August 30, 2016

Violent Disparities: The Difference Between Men and Women as Victims of Violence

This week, a New Jersey two year old was brutally killed by his mother's boyfriend. It's a horrendous story.

It comes fast on the heels of a similar story out of Gastonia, NC, where a three year old girl was also killed by her mother's boyfriend, although the cause of death hasn't been released as far as I could find.

In the New Jersey story, the mother was present. Indeed, it seems the toddler became upset after an argument by the adults--an argument in which the mother was pushed by her boyfriend. When the toddler began crying, the boyfriend turned his rage on her.

Inevitably when these stories hit the news cycle, you'll see the same types of sentiments trotted out: "These silly mothers. Being a mother means giving up everything. You should never let someone hurt your child--never." Indeed, when the New Jersey story broke, I encountered and responded to this sentiment several times.

The entire time that I was considering the argument, though, I couldn't help but compare and contrast it to the reception that the father of the Gastonia toddler received upon his daughter's death.

Josh Kinnett, the toddler's father, hadn't seen his daughter in more than a year and a half--over half of her life, she'd been without her father. Then the following shows up in the news story:

"There would be times she would call me up crying, hysterically crying where to the point I got worried. Do I call the police right now?" he said. "She told me crazy stories - how he would beat on her and they would fight all the time and stuff."
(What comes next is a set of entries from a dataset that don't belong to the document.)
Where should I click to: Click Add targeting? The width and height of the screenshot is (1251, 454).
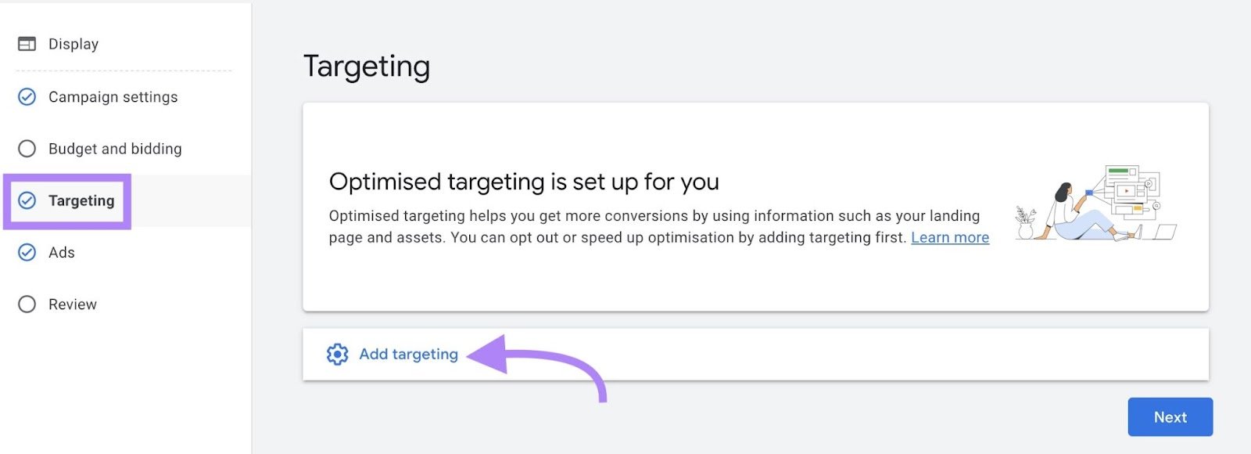(x=407, y=354)
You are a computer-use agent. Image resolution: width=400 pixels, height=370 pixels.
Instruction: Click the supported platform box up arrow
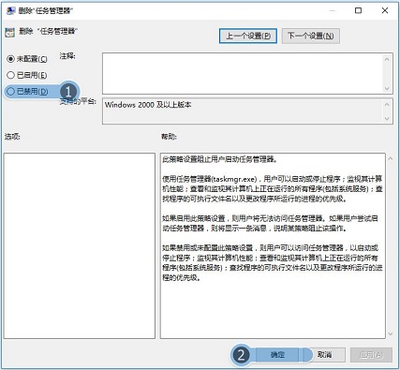(387, 104)
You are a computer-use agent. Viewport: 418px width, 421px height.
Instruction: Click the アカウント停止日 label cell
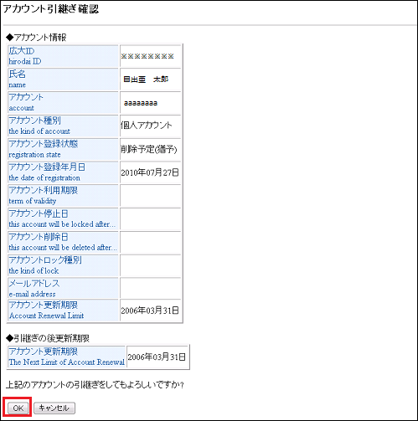pos(64,219)
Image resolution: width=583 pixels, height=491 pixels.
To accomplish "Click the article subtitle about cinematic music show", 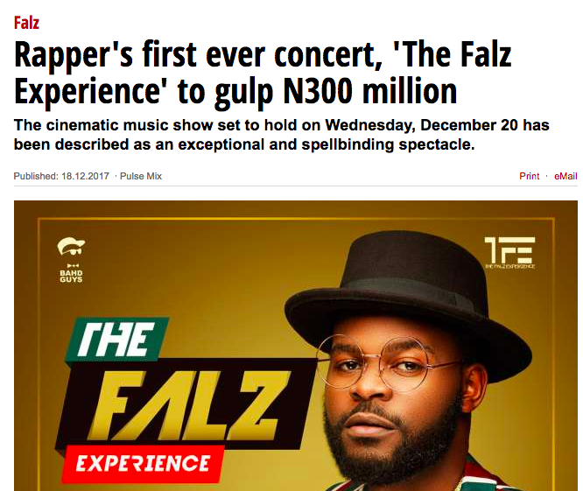I will (x=282, y=135).
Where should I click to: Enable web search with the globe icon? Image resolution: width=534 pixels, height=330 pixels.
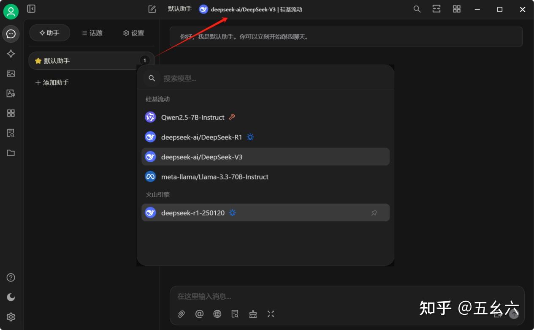[x=217, y=314]
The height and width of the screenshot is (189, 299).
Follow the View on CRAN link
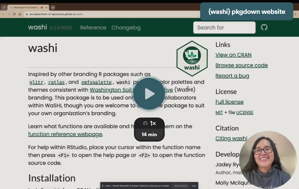pyautogui.click(x=233, y=55)
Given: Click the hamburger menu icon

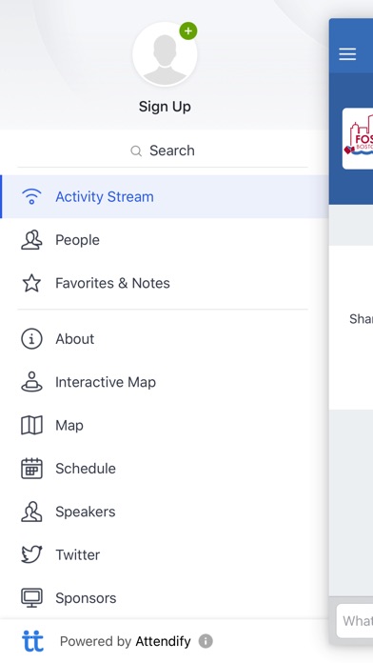Looking at the screenshot, I should [x=347, y=53].
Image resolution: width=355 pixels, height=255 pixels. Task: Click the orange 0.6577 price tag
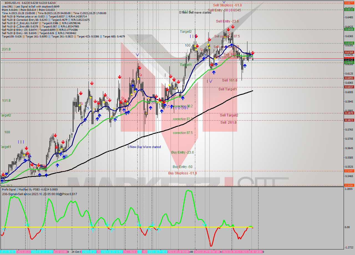[349, 3]
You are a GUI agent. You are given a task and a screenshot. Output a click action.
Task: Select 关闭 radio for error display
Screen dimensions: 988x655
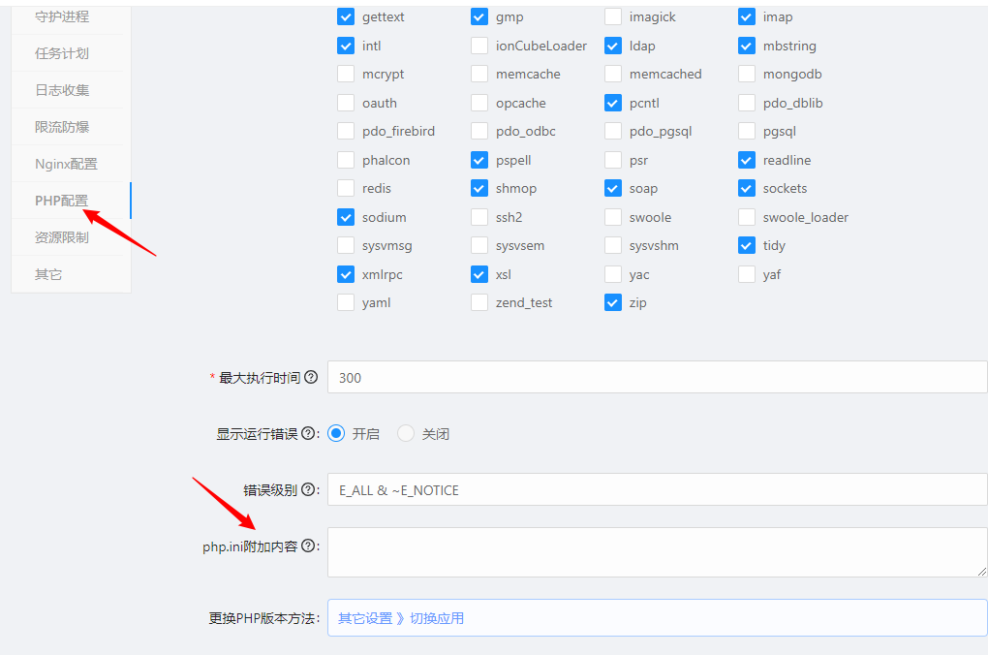click(406, 434)
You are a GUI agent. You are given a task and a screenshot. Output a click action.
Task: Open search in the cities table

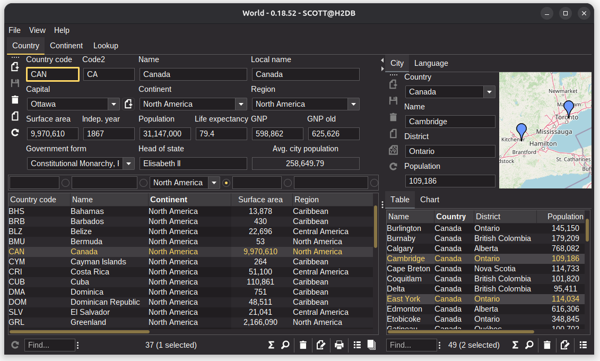click(x=529, y=345)

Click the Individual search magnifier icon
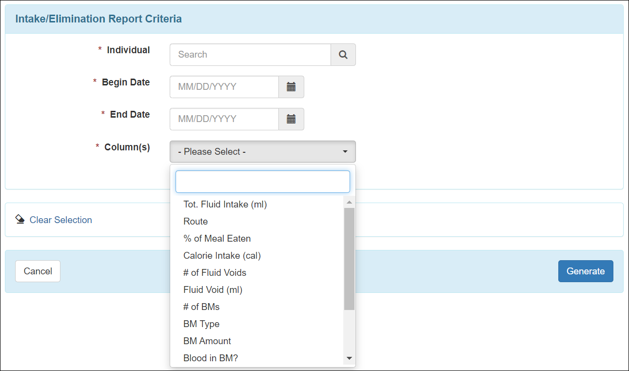[343, 55]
Here, Kinnett is describing phone calls he received from his daughter's mother after their separation and her subsequent connection with his daughter's murderer. This line in particular played over and over in my head, because here's the truth: if these arguments were really about a parent's responsibility to protect their child, why do they so often focus only on half of that equation?

In the story out of New Jersey, no one asked where this child's father was either, and here, in North Carolina, the father received an outpouring of community support--despite the fact that, by his own admission, he hadn't seen his child for over half of her life and he repeatedly ignored his ex's stories that indicated his daughter might be in danger.

Where are the pitchforks for these men? Why are there not calls for them to be in jail? Why aren't people questioning their inability to defend their children? Why aren't people disputing their right to be called a parent?

If we're going to do this, do it fairly.

Naturally, this makes me questions whether the real issue here is protecting children, or whether it's policing women's sexuality. So often we hear that women should deal with the "consequences" of an unplanned pregnancy. It's their punishment for choosing to have sex. Rarely do you hear similar rhetoric applied to the men that they are having sex with. Men are, we are effectively told, impulsive, aggressive, visual creatures that lack a serious measure of self control. Men don't want to settle down; they have to be trapped or seduced or manipulated into long-term relationships, and that's why women shouldn't be surprised when they sleep with them, get pregnant, and wind up alone.

Simultaneously, we live in a nation that is surprisingly keen on keeping women pregnant but not acknowledging that bearing and raising children is expensive. Raising a child, alone, on a single income is difficult. It's much easier to do so when you have additional incomes from another party. This leaves women with children more vulnerable to abusive relationships. Relationships that seem stable and settled can swiftly change after this financial interdependency is established, becoming dangerous to all parties. Yet it remains the woman's responsibility to accept the consequences and protect her children. If she doesn't accept the consequences, how will she ever learn?

And what's to learn? The only lesson is not to have sex outside of socially acceptable norms for females. That's it.

If you're going to apply this argument, if you're going to insist that the mothers in these cases are really the ones to blame for putting their children in these situations, be fair about it.

Ask where the fathers were too. Ask why they didn't work hard enough to keep their families together. Ask why they didn't check in on their children. Ask why they weren't there.

Hold men like Josh Kinnett, who freely admits he ignored evidence that his children in dangerous situation that left one of them dead, accountable.

Do that, or admit what you're really upset about in this situation, because either all parents are equally accountable, or it's not about the children at all.